[ARTICLE]:
======

Ces premières élections nationales en Europe depuis le confinement imposé par la pandémie se déroulent dans l’ombre présidentielle. Aleksander Vucic ne se présente pas mais son nom figure sur les bulletins en tant que patron du Parti serbe du progrès (SNS, centre droit) au pouvoir depuis huit ans.

Les partis d’opposition qui boycottent les législatives expliquent que des élections libres sont impossibles du fait de la distorsion du paysage médiatique et démocratique.

Jelena Djikanovic, économiste de 39 ans, fait partie des électeurs critiques qui n’ont pas tenu compte de leur appel.

“Le boycott n’est pas productif car le pays est à la dérive. J’ai mon favori, j’espère un changement”, dit-elle à l’AFP après avoir glissé son bulletin dans l’urne. “Je suis fatiguée d’attendre des jours meilleurs”.

======

[CONSIGNES]:
1. Résumez en deux phrases l'article sur les législatives boycottées par l'opposition.
2. Poursuivez l'article sur les législatives boycottées par l'opposition à partir de sa dernière phrase.

======

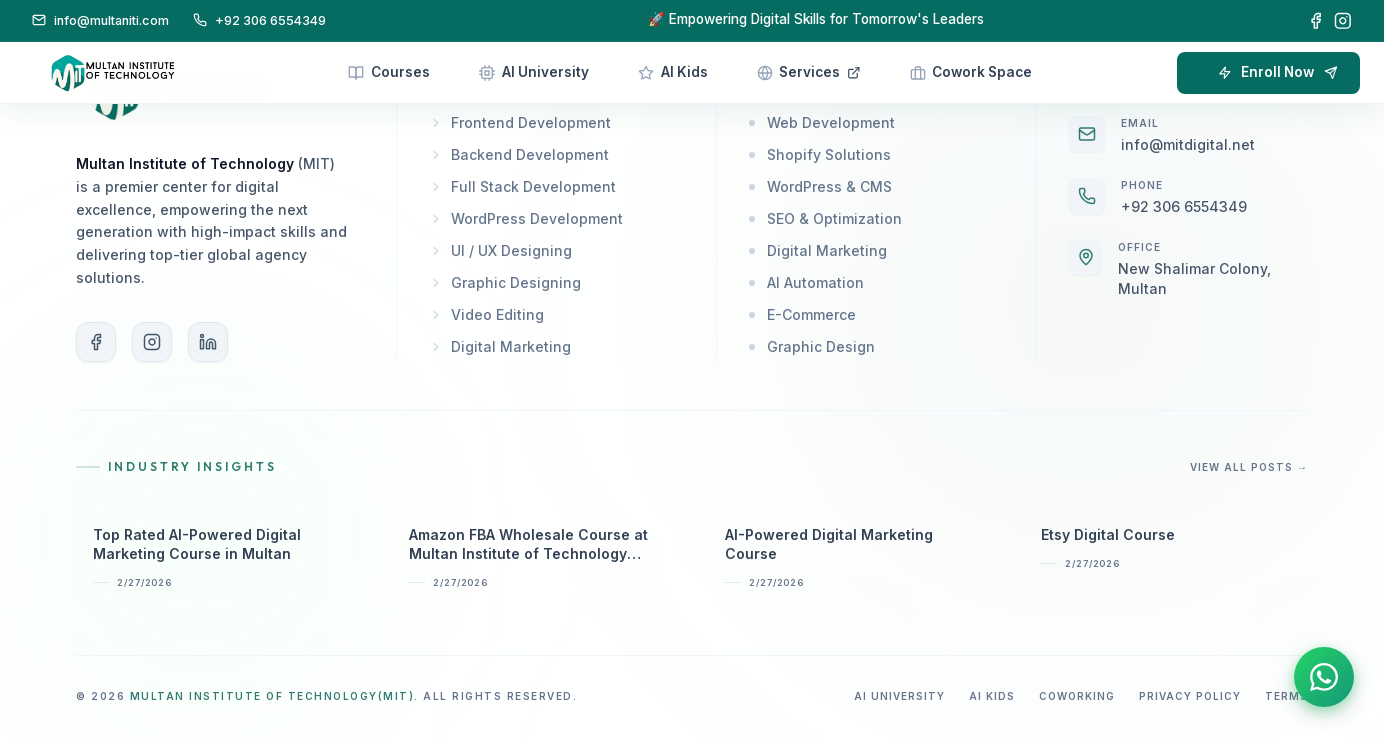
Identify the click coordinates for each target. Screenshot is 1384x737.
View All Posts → (1249, 467)
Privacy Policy (1190, 696)
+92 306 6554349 (1184, 206)
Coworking (1077, 696)
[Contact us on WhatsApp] (1323, 681)
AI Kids (992, 696)
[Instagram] (1343, 21)
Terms (1286, 696)
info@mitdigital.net (1188, 144)
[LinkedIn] (208, 342)
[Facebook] (1316, 21)
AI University (899, 696)
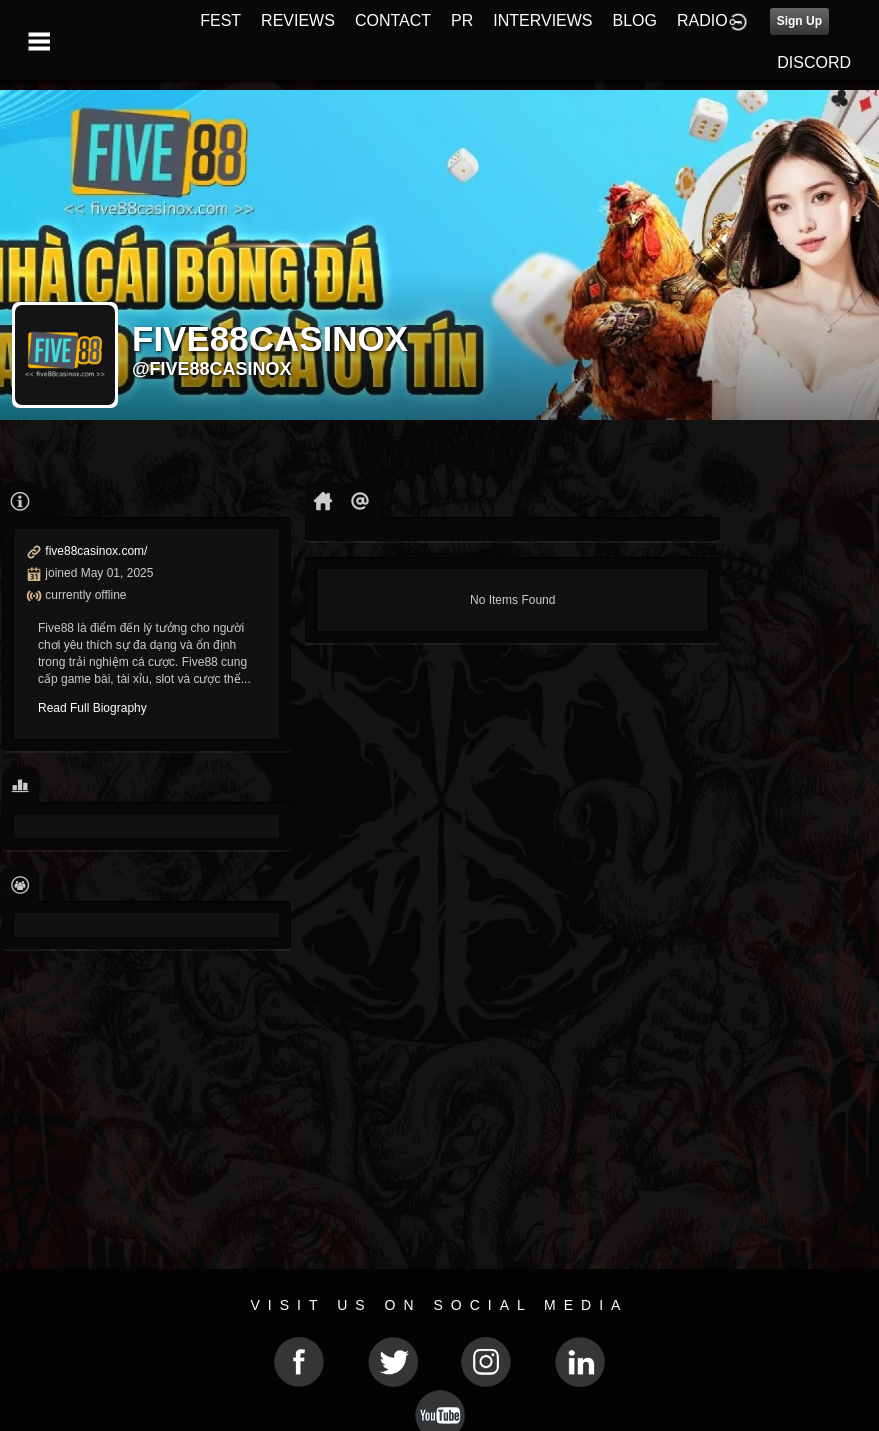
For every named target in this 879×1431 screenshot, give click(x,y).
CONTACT (393, 20)
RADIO (702, 20)
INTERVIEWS (542, 20)
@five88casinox (212, 369)
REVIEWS (298, 20)
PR (462, 20)
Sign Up (799, 21)
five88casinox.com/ (96, 551)
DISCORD (814, 62)
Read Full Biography (92, 708)
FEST (220, 20)
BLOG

======

[RÉPONSES SUCCESSIVES]:
1. Premières élections nationales en Europe depuis le confinement imposé par la pandémie, ces législatives se déroulent dans l'ombre d'Aleksander Vucic, qui ne se présente pas mais dont le nom figure sur les bulletins en tant que patron du Parti serbe du progrès, au pouvoir depuis huit ans. Les partis d'opposition les boycottent en jugeant des élections libres impossibles, mais des électeurs critiques comme l'économiste Jelena Djikanovic ont voté malgré tout, estimant le boycott improductif et espérant un changement.

2.
Miodrag Protic, technicien de 51 ans, a voulu exercer ses prérogatives démocratiques. “Les partis doivent nous présenter leurs programmes et à nous (électeurs) de choisir”.

L’opposition, que rien ne rapproche sinon la détestation d’Aleksandar Vucic, est minée par les dissensions. Les partis principaux boudent le scrutin mais une vingtaine de petites formations participent.

– Inégalités –

Le suspense n’est guère au rendez-vous.

D’après des enquêtes récentes, le SNS devrait rafler plus de 50% des suffrages.

La Constitution confère au président un rôle honorifique mais Aleksandar Vucic est sans conteste celui qui prend les décisions. Le nom du futur Premier ministre, en cas de victoire, n’a pas été annoncé. Les affiches électorales ne sont pas siglées SNS mais proclament: “Aleksandar Vucic pour nos enfants”.

Les analystes parlent de “système autoritaire concurrentiel”. “On a une concurrence mais les protagonistes ne sont pas égaux”, déclare à l’AFP Dusan Spasojevic, professeur de sciences politiques à l’université de Belgrade.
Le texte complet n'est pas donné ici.